● **WHAT THE TASK REQUIRES**: Put the records between the lines holding "Task: Select the new 45 ГБ value" and "Action: click(547, 592)", inclusive, into a two-column CSV with the columns text and answer. Give one row per record, put each field in quotation marks with line breaks changed to spaces, and leave the pictures out.

● **PROVIDED RECORDS**:
○ ○ ○ ○ ○
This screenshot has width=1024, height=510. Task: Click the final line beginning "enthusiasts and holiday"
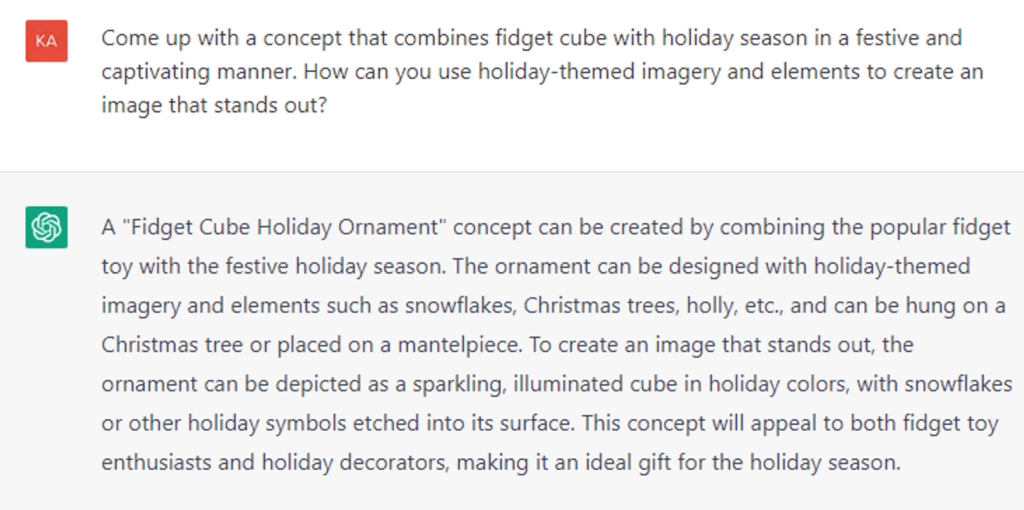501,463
○ ○ ○ ○ ○
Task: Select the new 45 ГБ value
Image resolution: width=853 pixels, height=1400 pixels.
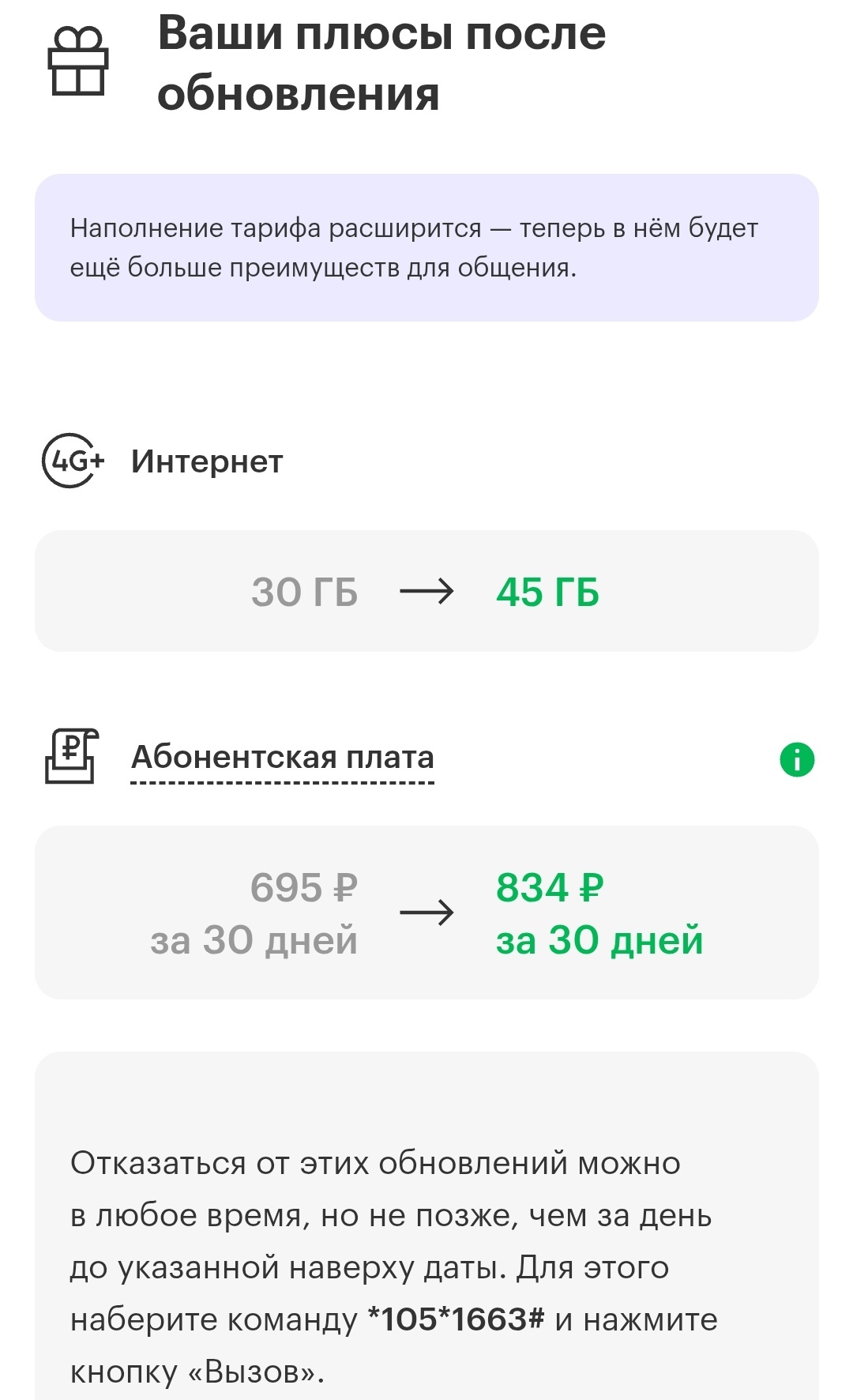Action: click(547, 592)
○ ○ ○ ○ ○
● **PROBLEM SOLUTION**:
text,answer
"Task: Select the new 45 ГБ value Image resolution: width=853 pixels, height=1400 pixels.","Action: click(547, 592)"